Mind-deafening spaceship silence was his soundtrack, and like in Jaws, the creature itself is barely noticeable. Perhaps, and we know it is true, that not being able to see what scares you even more.

In another few weeks or so of silent suspense, the monster will once again emerge from the dark shadows onto the big screen in “Alien: The Covenant.” Hold on to your seats!

Jaws of the Rising Sun

We would have imagined ‘Godzilla’ was the “Jaws of Japan.” But that was from another time. In the late 70s, a more edge-the-seat kind of commercial horror came. The Toho studio discovered a new talent named Nobuhiko Obayashi for this job, and the brief was simple – to create a commercial success like Jaws.

The result was one of the biggest cult films of Japanese cinema, “House” – a head-severing, blood-spewing waking nightmare of a schoolgirl and her friends.
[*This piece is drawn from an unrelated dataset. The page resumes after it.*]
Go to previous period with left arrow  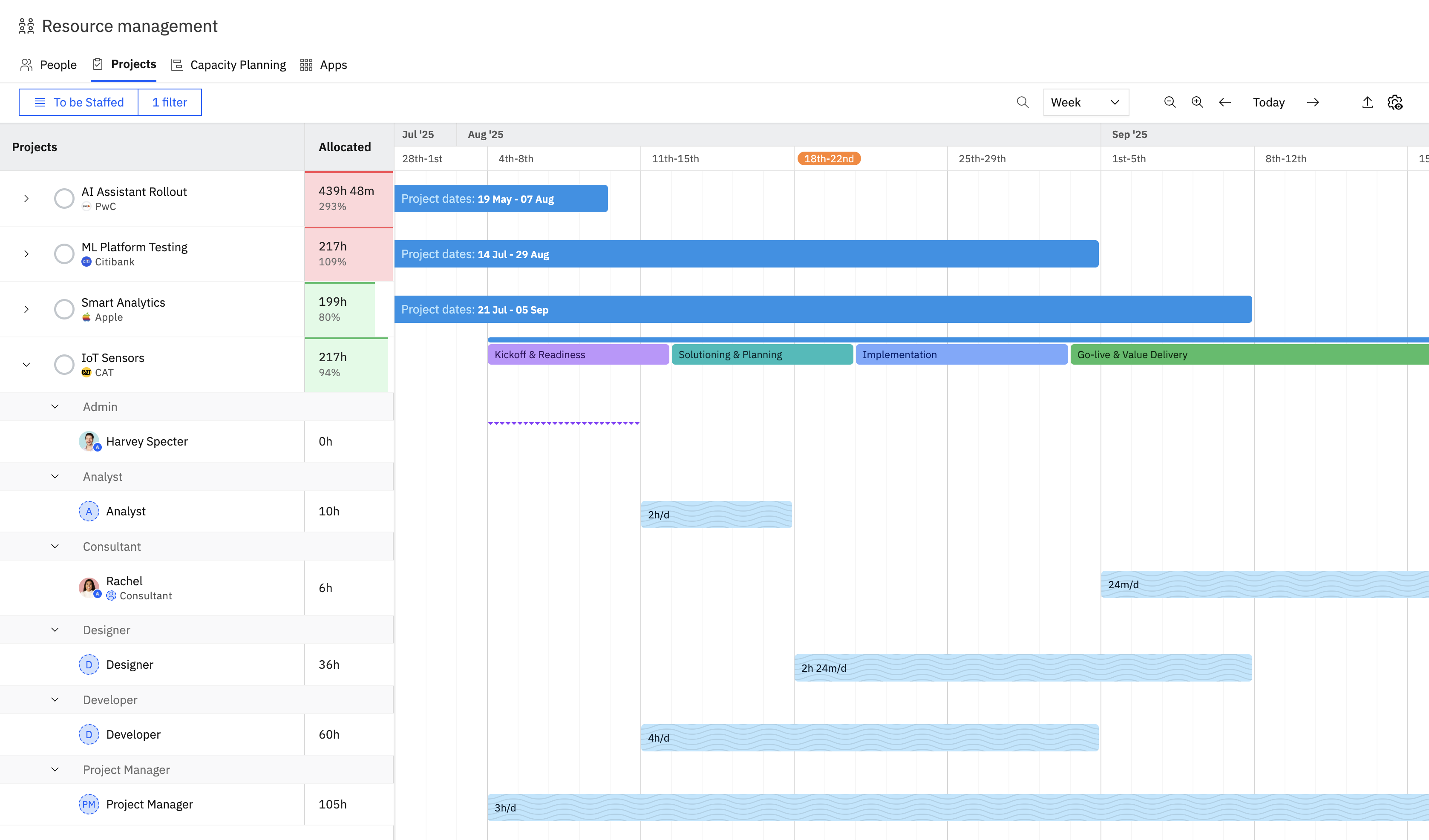[1225, 102]
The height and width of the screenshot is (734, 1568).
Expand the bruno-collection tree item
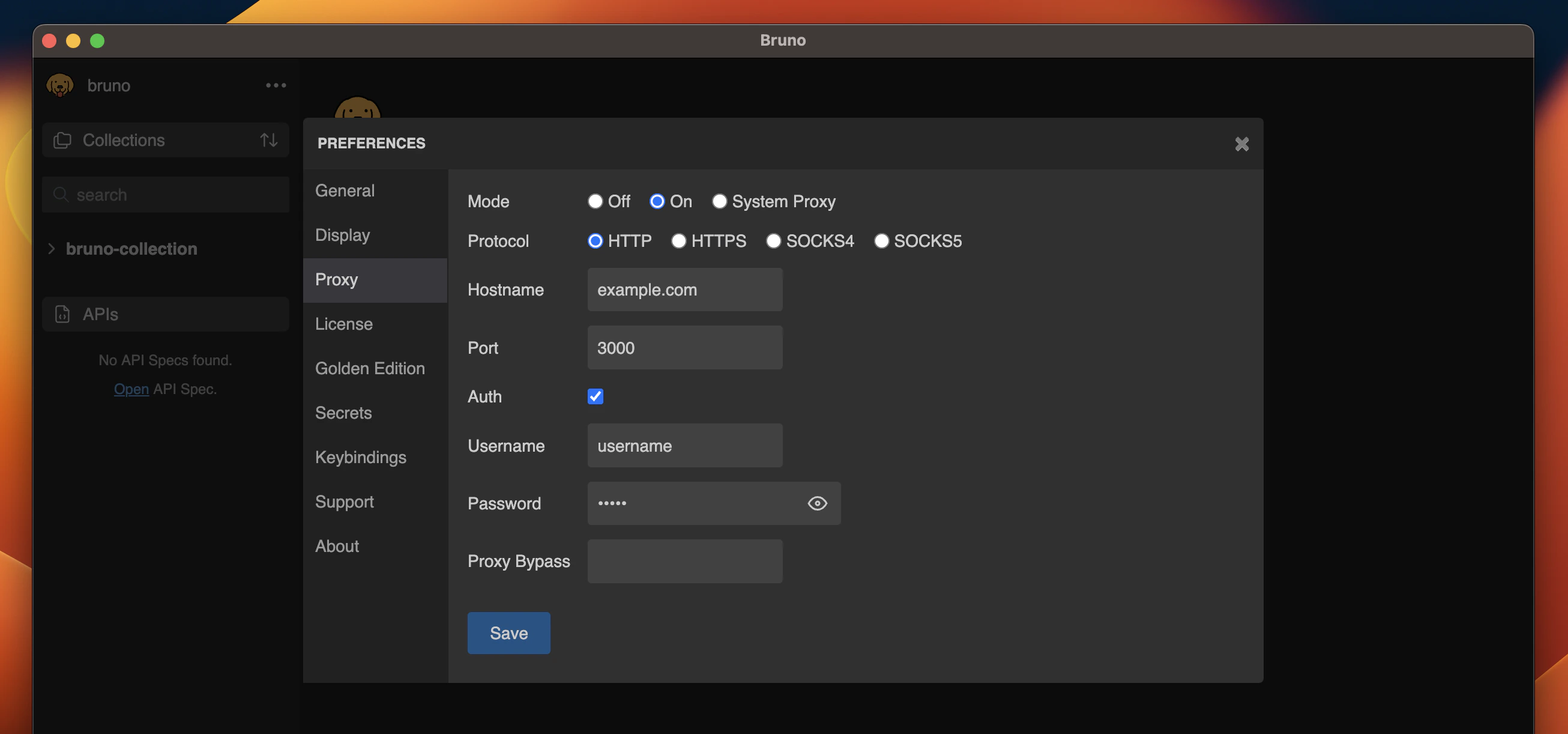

The result was surreal surprises and at every turn of the scene – unexpectedness; the Jaws effect.

In the beginning, there was Birds

There was once another peaceful seaside town terrorised by another kind of creature – smaller but no less scary. The hunting style is hauntingly similar. They watch you and follow you from a vantage point. They attack when you least expect it. The audience knows, but they still scream when the birds start the rampage.

Many say that Hitchcock’s “Birds” greatly inspired Spielberg’s work during the 1970s. As for this coming May 2017, the “Alien” will greatly affect us, once again.